The law is in a constant state of flux. Not only do legislators at both the state and federal levels constantly create new laws or update existing ones, but the courts have to hear legal arguments that can change precedence and interpretation of the law. Those facing criminal charges often need assistance interpreting existing laws and precedent to develop a defense to their pending charges.
The Miranda Warning that officers provide before questioning an individual under arrest is necessary because of a Supreme Court ruling. For decades, officers have had to provide the Miranda Warning or risk undermining their chances of a successful prosecution.
A recent Supreme Court ruling on a Miranda Warning case has changed some of the rules that apply. Does the Miranda Warning still protect you while you are in state custody?
What the Supreme Court decided
Claims that the Supreme Court did away with Miranda Warning protections are overblown and inaccurate. Every individual taken into state custody should still hear about their right to an attorney and the right to remain silent prior to questioning.
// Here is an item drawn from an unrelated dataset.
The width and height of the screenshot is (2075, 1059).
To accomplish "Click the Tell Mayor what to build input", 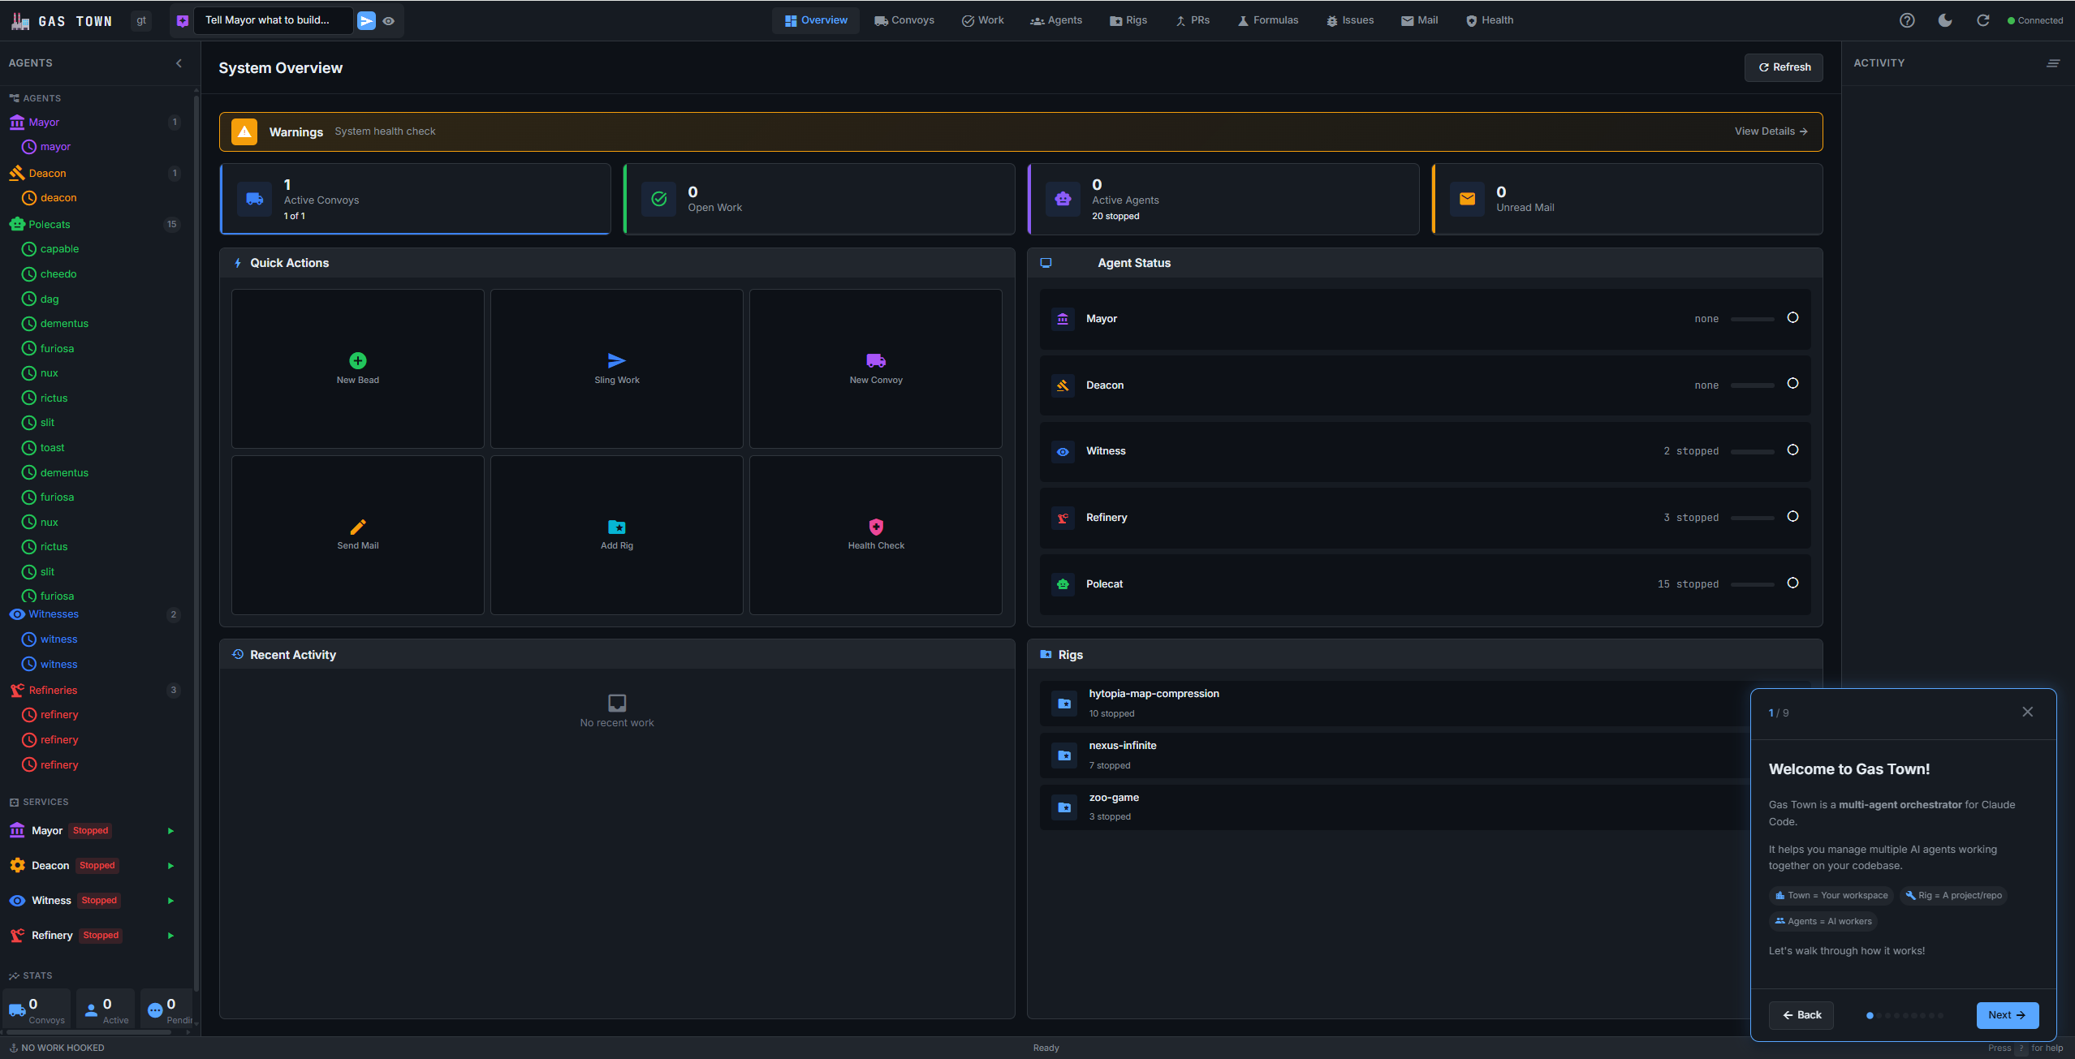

What the Supreme Court determined was that those who have their Miranda rights violated cannot bring a civil lawsuit against the police officers or police department involved. Defendants will still be able to challenge the inclusion of certain evidence or statements in a case against them based on violations of their Miranda rights and can still invoke their Miranda rights while in police custody.
Keeping up to date about changes to your legal protection can help you navigate the criminal justice system more effectively.